Secondo le linee guida dell'Agenzia delle Entrate, la finalità terapeutica di una prestazione medica deve essere intesa come "prevenzione, diagnosi, cura o riabilitazione di una malattia o disturbo".
“Le prestazioni che hanno esclusivamente un carattere estetico come ad esempio il trattamento delle rughe o l'aumento del volume del seno o delle labbra –spiega ad Odontoiatria33 il dott. Enrico Ciccarelli, consigliere SIOF-, sono escluse dall'esenzione IVA, poiché non possono essere considerate terapie collegate ad una diagnosi di patologia e quindi finalizzate ad un processo di cura. Diverso per quelle necessarie a completare un percorso di cura come per esempio gli interventi al volto dopo un intervento per la riduzione di una frattura o una mastoplastica ricostruttiva a seguito di un tumore al seno. Per fare un esempio odontoiatrico, nel caso di una ricostruzione degli elementi frontali (conseguente ad un trauma per esempio) e la correzione dell’eventuale gummy smile conseguitone (non pre – esistente al traumatismo ma conseguente allo stesso) attraverso iniezioni di filler alle labbra, l’esenzione Iva è fruibile per l’applicazione del filler in quanto parte della prestazione sanitaria resa al paziente”.

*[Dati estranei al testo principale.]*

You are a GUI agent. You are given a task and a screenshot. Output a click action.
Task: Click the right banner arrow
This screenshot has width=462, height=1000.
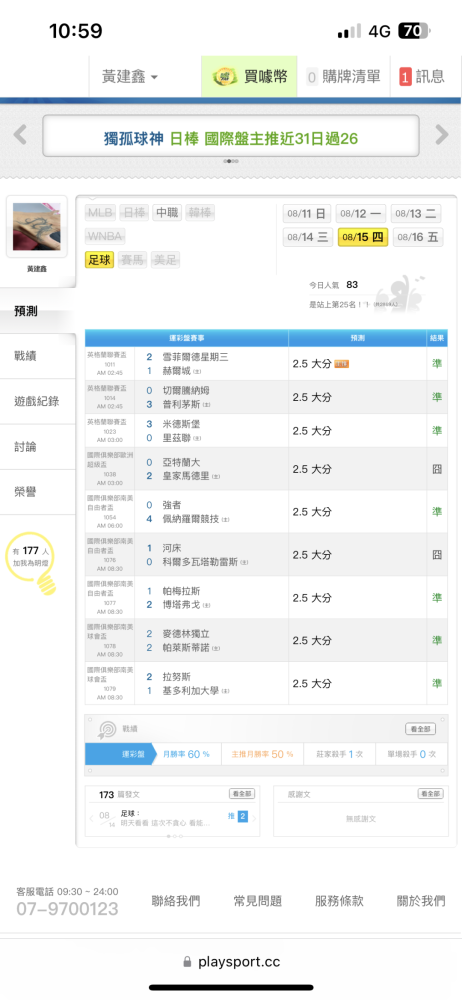[x=442, y=135]
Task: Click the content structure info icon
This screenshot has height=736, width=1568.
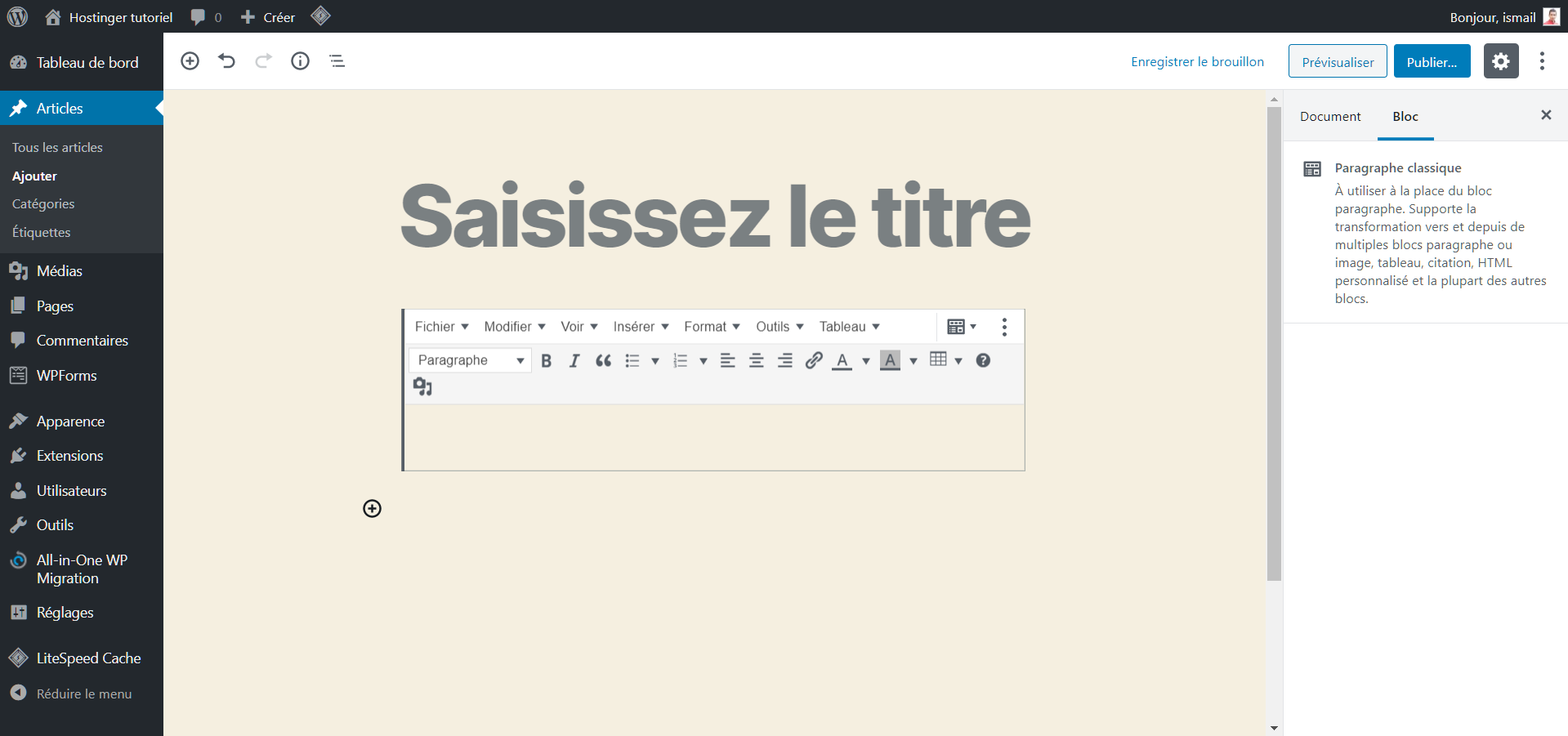Action: click(300, 60)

“Le prestazioni di medicina estetica che non sono riconosciute come aventi finalità terapeutiche –continua- sono soggette all'applicazione dell'IVA al 22%. Questo avviene quando l'intervento è volto principalmente a migliorare l'aspetto estetico del paziente, senza una diagnosi medica che giustifichi la necessità di un trattamento terapeutico. Un esempio che può ulteriormente chiarire la ratio è quello dello sbiancamento dentale che, se è a fini estetici, come nella quasi totalità dei casi, va fatturato con IVA”.

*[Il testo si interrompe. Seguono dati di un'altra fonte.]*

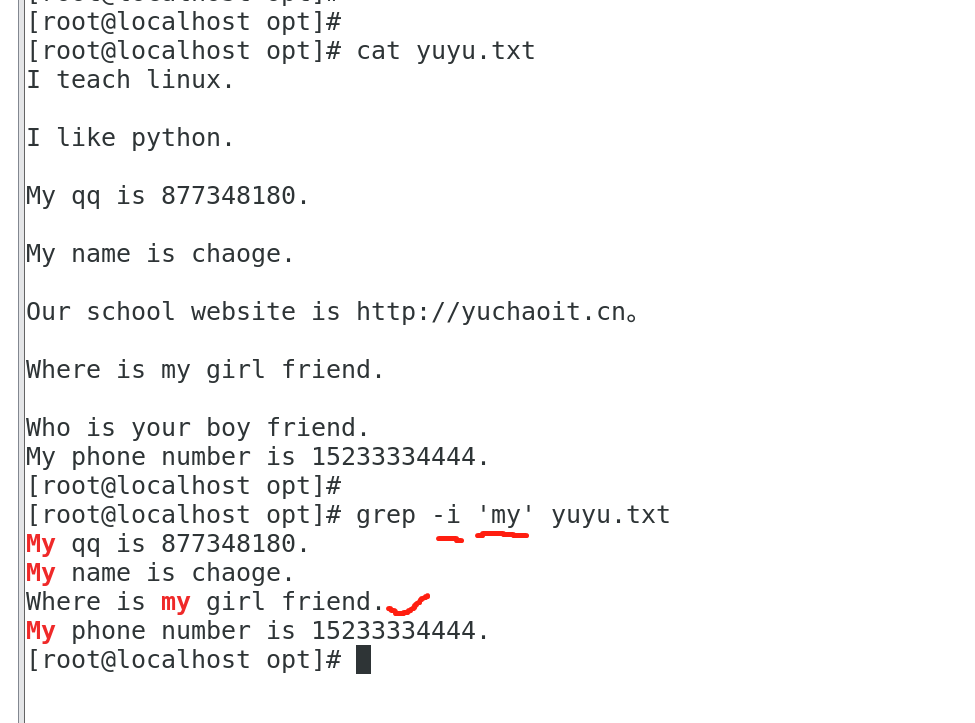The height and width of the screenshot is (723, 975).
Task: Click the 'cat yuyu.txt' command text
Action: coord(445,51)
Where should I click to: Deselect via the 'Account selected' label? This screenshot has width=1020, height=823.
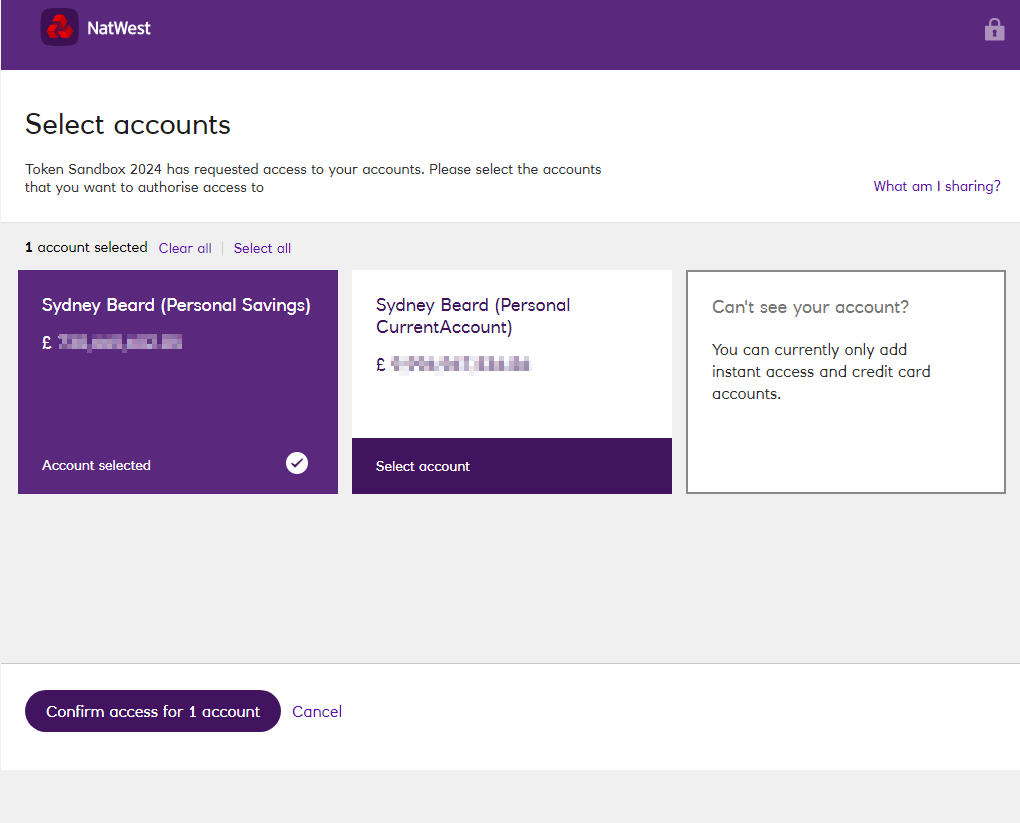point(96,465)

Il Decreto Anticipi del dicembre scorso, (Dl 145/23) interviene sulla possibilità di poter applicare l’esenzione prevista dal dall'articolo 10, primo comma, numero 18), del decreto del Presidente della Repubblica 26 ottobre 1972, n. 633, anche alle “prestazioni sanitarie di chirurgia estetica rese alla persona volte a diagnosticare o curare malattie o problemi di salute ovvero a tutelare, mantenere o ristabilire la salute, anche psico-fisica, solo a condizione che tali finalità terapeutiche risultino da apposita attestazione medica”.
Ma chi deve redigere “l’apposita attestazione medica”?
“Il decreto, di fatto, amplia le prestazioni di medicina estetica esenti IVA a quelle finalizzate a mantenere o ristabilire la salute psico-fisica, visto che quelle riferite alla cura di patologie erano già esenti prima del decreto”, dice ad Odontoiatria33 il prof. Antonio Guida presidente SIMEO. “In questo caso –chiarisce- gli specialisti di riferimento che potranno rilasciare l’attestazione medica che certifica la necessità dell’intervento di medicina estetica e quindi l’esenzione IVA, saranno lo psichiatra, psicologo, neurologo”.